- _DATA TO USE_
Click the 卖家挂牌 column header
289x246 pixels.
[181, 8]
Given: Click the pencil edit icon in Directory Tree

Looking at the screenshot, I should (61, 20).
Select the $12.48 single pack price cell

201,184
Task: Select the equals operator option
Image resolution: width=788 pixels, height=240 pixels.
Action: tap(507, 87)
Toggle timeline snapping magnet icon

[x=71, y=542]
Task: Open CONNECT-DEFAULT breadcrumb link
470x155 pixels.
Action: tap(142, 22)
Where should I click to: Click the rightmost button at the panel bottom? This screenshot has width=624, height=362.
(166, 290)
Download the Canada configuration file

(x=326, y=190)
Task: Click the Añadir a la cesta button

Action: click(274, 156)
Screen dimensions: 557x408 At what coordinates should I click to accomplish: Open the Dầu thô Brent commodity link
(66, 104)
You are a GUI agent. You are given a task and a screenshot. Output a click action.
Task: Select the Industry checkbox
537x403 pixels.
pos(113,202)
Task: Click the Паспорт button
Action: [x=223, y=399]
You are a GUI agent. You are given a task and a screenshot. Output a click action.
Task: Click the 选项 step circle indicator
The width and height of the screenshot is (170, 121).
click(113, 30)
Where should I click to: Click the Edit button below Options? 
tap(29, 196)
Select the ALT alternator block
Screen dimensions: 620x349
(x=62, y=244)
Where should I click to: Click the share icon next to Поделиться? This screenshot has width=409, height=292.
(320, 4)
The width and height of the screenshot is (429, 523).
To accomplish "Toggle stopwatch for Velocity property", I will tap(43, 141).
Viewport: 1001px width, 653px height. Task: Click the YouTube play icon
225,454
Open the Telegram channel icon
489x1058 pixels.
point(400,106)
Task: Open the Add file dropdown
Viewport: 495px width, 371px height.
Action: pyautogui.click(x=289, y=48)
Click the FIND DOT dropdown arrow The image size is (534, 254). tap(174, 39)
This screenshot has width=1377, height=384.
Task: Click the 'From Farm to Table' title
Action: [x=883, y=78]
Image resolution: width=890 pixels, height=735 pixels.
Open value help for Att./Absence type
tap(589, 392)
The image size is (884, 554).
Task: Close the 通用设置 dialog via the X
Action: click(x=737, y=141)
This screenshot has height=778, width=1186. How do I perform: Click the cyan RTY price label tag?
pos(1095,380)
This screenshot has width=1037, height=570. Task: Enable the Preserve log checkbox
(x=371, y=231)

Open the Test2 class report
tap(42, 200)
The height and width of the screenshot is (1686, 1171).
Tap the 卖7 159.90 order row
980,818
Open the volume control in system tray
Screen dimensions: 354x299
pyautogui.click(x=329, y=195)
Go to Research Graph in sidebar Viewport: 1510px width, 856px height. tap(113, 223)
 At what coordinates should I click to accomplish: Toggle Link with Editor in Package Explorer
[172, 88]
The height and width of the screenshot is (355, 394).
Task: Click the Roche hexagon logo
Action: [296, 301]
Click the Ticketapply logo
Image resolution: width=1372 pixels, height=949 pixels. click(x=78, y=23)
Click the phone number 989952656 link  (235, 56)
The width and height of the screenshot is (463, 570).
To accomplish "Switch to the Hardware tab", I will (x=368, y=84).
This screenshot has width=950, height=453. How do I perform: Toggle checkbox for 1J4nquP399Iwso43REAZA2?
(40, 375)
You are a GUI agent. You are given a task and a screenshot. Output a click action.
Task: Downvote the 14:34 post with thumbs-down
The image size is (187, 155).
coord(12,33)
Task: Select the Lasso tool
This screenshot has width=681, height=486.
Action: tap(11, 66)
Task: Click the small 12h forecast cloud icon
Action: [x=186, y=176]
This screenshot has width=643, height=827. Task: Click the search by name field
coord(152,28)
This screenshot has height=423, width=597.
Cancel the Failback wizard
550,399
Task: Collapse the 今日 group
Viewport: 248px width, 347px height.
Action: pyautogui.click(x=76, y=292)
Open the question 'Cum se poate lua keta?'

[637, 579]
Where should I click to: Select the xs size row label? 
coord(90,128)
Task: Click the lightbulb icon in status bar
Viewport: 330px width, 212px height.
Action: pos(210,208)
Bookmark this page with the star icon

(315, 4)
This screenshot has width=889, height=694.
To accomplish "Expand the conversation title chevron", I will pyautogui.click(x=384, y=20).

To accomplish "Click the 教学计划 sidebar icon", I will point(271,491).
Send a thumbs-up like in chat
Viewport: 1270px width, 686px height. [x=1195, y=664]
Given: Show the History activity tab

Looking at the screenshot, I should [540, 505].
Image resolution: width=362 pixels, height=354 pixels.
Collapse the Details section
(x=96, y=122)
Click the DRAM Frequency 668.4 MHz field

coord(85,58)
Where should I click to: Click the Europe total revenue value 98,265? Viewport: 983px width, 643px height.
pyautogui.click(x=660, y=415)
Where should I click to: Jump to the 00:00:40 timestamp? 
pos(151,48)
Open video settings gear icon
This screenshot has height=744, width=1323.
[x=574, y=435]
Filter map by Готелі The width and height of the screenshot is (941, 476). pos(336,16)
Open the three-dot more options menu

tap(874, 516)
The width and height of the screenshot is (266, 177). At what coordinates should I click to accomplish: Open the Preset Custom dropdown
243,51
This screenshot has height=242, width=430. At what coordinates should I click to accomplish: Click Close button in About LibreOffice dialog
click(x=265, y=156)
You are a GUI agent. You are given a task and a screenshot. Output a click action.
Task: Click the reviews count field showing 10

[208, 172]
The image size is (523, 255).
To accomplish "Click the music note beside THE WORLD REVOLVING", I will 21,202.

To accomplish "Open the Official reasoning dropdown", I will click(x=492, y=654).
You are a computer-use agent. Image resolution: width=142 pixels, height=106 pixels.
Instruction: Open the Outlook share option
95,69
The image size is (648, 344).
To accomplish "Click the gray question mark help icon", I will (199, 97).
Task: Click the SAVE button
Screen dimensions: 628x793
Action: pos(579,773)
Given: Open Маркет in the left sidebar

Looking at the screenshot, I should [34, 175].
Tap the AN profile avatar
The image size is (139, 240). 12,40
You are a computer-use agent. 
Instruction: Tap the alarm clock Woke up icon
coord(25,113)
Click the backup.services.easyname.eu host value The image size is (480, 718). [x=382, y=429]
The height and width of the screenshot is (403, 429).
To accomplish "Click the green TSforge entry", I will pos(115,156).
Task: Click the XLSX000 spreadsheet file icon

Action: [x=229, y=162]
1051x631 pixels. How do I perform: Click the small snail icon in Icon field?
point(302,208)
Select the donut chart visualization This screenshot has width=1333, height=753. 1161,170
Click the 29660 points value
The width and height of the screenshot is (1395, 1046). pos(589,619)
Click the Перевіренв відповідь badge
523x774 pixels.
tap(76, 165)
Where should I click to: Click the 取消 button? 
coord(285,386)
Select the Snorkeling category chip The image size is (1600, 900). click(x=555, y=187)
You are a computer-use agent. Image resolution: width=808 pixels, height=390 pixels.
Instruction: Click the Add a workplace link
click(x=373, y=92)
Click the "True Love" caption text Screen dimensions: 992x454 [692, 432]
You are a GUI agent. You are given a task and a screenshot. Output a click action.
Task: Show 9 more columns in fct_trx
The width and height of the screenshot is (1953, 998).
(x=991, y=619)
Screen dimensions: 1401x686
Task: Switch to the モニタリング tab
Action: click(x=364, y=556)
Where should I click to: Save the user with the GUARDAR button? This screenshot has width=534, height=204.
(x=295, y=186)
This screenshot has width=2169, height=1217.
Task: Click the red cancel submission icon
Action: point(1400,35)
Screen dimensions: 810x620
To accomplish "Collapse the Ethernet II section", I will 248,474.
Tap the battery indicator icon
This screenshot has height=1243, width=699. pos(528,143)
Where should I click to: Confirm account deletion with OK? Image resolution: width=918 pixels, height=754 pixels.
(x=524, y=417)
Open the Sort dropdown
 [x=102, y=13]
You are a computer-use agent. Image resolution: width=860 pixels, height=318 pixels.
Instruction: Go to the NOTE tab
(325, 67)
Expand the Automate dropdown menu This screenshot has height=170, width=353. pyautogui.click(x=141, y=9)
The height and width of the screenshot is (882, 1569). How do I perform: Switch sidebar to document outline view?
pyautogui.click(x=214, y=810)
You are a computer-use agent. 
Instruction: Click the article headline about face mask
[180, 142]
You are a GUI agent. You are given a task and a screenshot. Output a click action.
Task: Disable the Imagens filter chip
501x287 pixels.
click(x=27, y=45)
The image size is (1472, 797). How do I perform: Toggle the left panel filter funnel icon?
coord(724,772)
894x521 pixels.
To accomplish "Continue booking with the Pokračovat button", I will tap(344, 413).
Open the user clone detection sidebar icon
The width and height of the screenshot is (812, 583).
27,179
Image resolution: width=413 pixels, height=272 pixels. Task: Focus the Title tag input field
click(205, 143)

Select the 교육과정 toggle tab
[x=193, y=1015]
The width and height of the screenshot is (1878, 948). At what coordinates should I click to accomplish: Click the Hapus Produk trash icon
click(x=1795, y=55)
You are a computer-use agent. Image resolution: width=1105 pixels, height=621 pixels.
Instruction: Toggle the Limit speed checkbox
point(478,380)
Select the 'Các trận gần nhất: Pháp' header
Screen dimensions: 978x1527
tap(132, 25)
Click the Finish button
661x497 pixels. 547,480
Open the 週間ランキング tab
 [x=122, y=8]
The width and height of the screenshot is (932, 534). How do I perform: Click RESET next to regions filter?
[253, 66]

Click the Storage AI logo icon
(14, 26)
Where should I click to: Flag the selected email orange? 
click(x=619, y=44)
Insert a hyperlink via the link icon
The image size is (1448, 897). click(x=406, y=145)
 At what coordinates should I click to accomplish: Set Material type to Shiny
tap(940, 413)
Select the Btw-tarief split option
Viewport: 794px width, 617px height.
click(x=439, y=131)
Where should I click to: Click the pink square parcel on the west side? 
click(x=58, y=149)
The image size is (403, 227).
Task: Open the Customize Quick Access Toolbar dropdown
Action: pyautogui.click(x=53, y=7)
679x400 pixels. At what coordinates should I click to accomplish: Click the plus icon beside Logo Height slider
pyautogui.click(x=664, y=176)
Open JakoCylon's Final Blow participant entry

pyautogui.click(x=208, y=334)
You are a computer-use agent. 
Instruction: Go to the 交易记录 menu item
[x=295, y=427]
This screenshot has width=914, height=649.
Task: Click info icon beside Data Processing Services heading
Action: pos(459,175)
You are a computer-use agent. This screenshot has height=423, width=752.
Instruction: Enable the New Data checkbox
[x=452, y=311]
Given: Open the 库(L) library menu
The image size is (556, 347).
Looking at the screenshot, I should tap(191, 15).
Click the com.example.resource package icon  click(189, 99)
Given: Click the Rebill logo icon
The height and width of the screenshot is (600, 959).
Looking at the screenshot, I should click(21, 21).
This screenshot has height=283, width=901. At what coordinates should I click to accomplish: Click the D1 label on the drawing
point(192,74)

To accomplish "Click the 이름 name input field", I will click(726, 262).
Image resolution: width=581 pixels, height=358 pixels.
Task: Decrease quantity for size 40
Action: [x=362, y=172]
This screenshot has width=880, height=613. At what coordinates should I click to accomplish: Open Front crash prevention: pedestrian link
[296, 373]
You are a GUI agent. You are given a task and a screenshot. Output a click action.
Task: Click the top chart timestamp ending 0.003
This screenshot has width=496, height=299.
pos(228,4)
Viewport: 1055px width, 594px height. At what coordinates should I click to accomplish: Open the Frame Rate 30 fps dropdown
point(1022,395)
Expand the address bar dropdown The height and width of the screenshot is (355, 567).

- _GIVEN PROBLEM_
Quote the listing above word for word, starting at its first line and ending with the line that contains "Action: click(274, 156)", both included.

- _EXERCISE SOLUTION_
Click the 卖家挂牌 column header
289x246 pixels.
[181, 8]
Given: Click the pencil edit icon in Directory Tree

Looking at the screenshot, I should (61, 20).
Select the $12.48 single pack price cell

201,184
Task: Select the equals operator option
Image resolution: width=788 pixels, height=240 pixels.
Action: tap(507, 87)
Toggle timeline snapping magnet icon

[x=71, y=542]
Task: Open CONNECT-DEFAULT breadcrumb link
470x155 pixels.
Action: tap(142, 22)
Where should I click to: Click the rightmost button at the panel bottom? This screenshot has width=624, height=362.
(166, 290)
Download the Canada configuration file

(x=326, y=190)
Task: Click the Añadir a la cesta button

Action: click(274, 156)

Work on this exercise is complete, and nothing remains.